Take the line with "Task: Choose Subjects" and every line after it in the entries below, and set them down exactly, without any pictures.
[[ STUDY MATERIAL, beginning ]]
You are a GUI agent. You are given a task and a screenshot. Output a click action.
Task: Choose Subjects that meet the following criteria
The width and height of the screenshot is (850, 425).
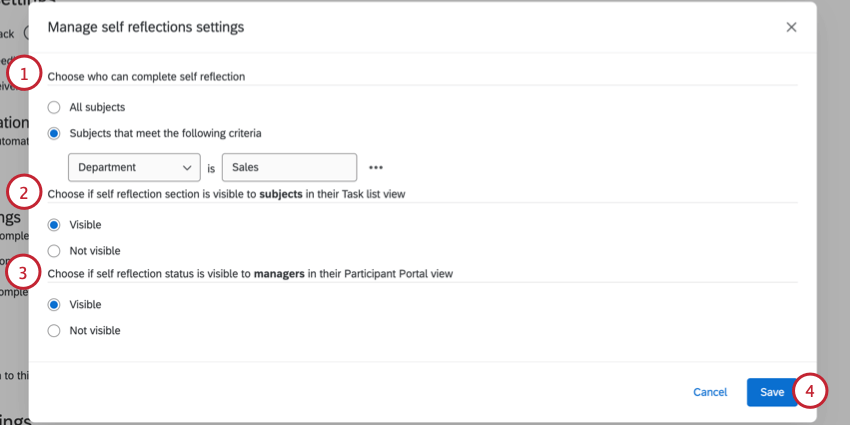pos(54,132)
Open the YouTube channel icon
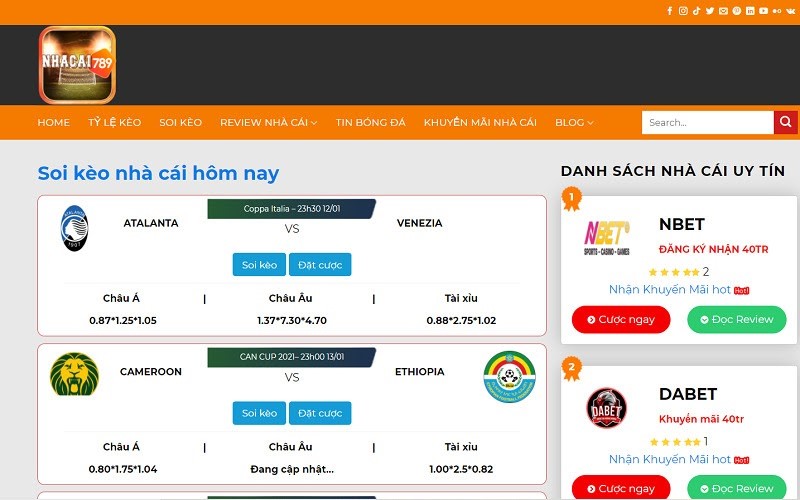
[[ STUDY MATERIAL, end ]]
• [SOLUTION FOR THIS EXERCISE]
Task: Choose Subjects that meet the following criteria
The width and height of the screenshot is (850, 425).
pos(54,132)
Open the YouTube channel icon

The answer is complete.